## Start Exercise inputs

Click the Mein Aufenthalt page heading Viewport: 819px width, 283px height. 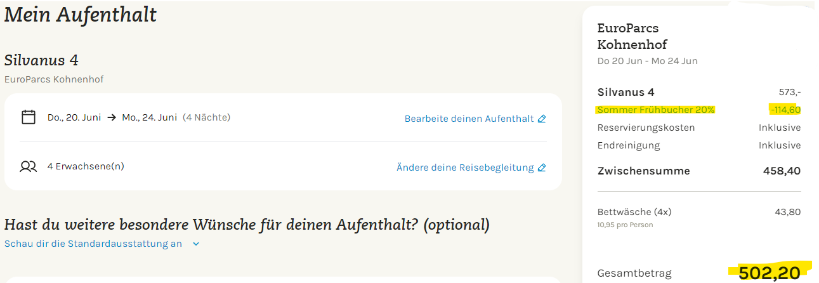click(x=81, y=15)
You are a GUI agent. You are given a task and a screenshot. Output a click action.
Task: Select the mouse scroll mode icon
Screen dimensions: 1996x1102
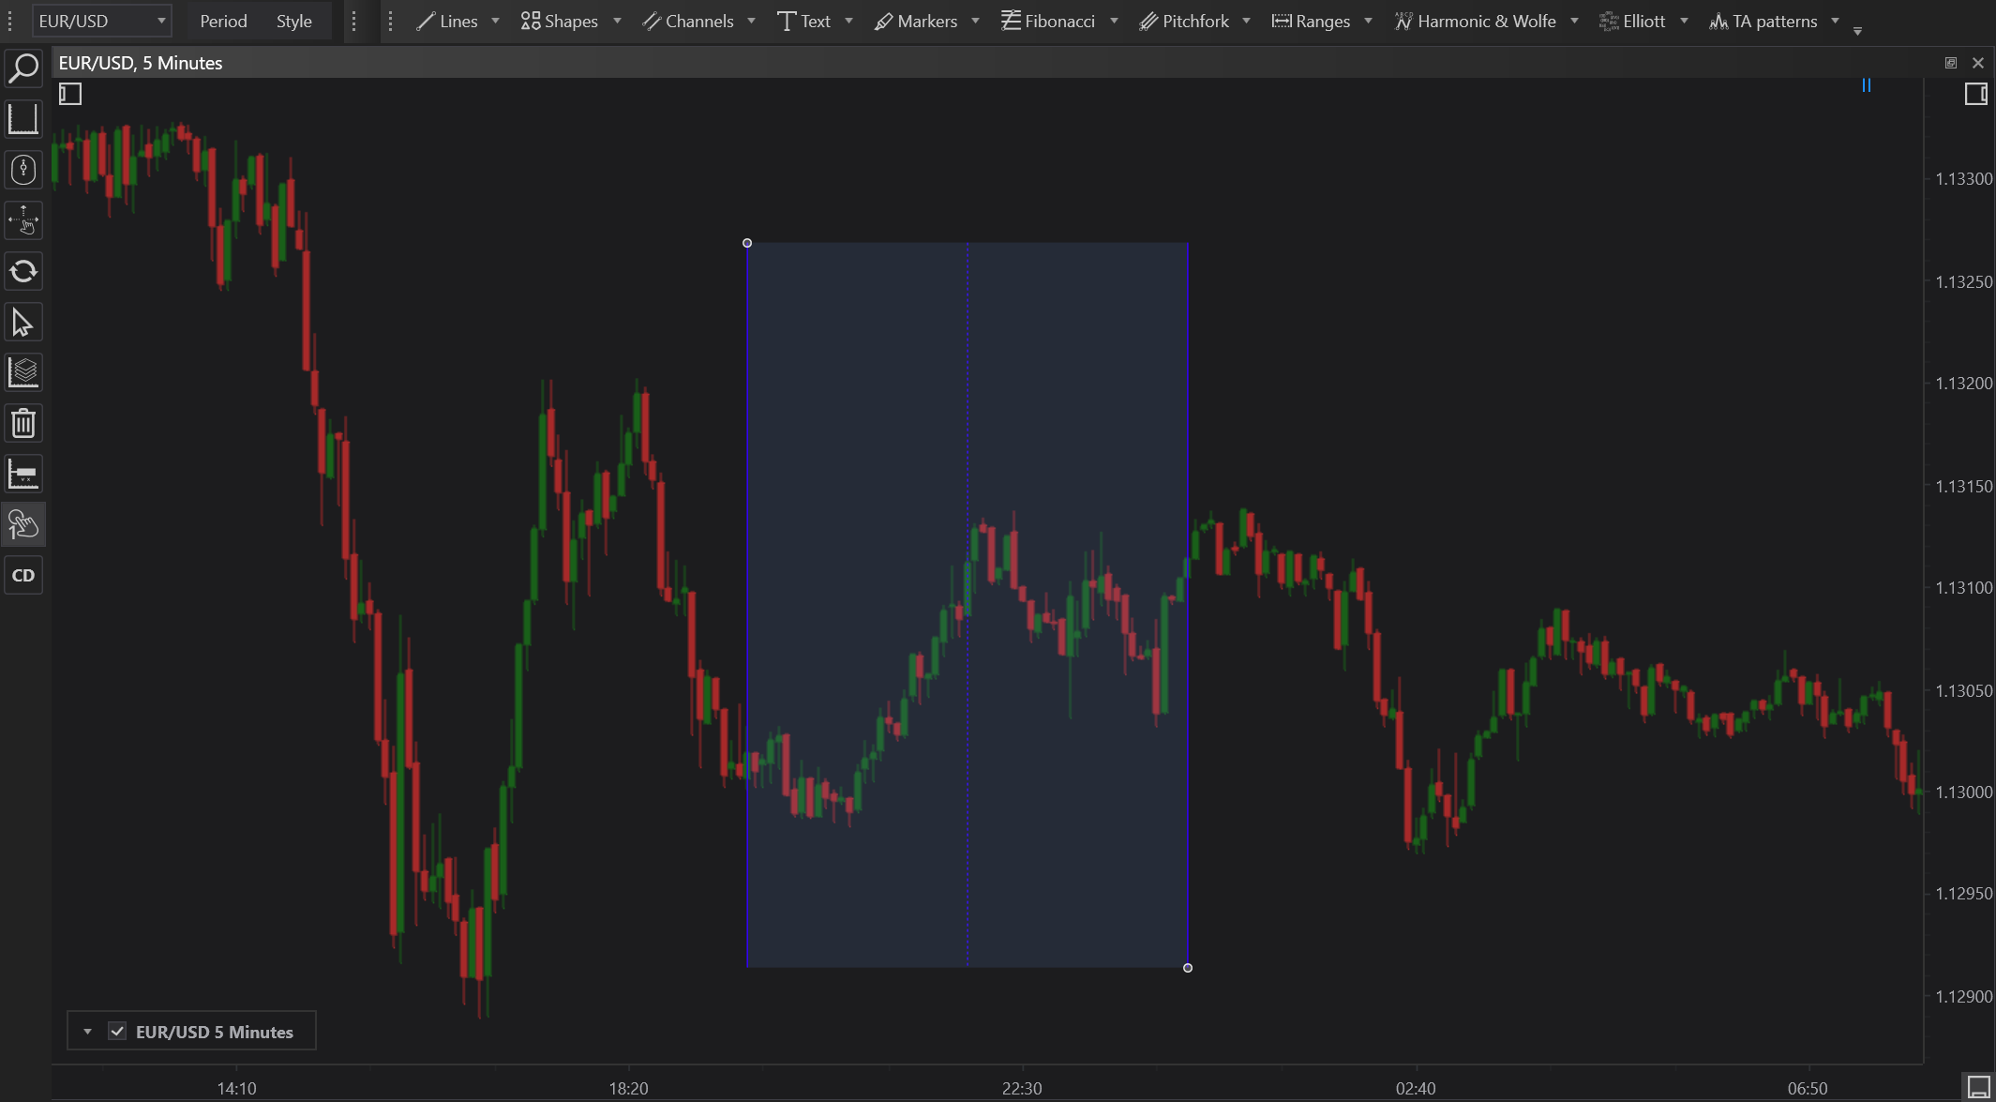point(23,170)

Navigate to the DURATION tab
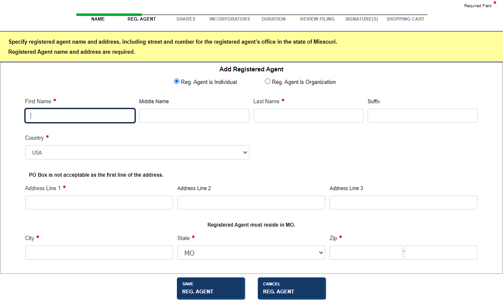(x=273, y=19)
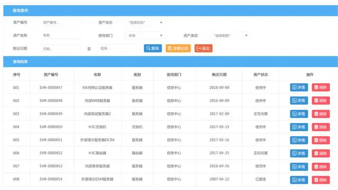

## End Exercise inputs

Starting at the line that contains "You are a GUI" and ending at the end of the stored records, reproduce these lines, requests included, and scale every coordinate in the answers by 2.25, rounding to whole numbers with halves rounded up. Leave the pictures out.

◆ Exercise solution
You are a GUI agent. You are given a task and a screenshot. Output a click action.
Task: Select the mouse scroll mode icon
Screen dimensions: 1996x1102
point(52,383)

Navigate to the DURATION tab
(x=614, y=43)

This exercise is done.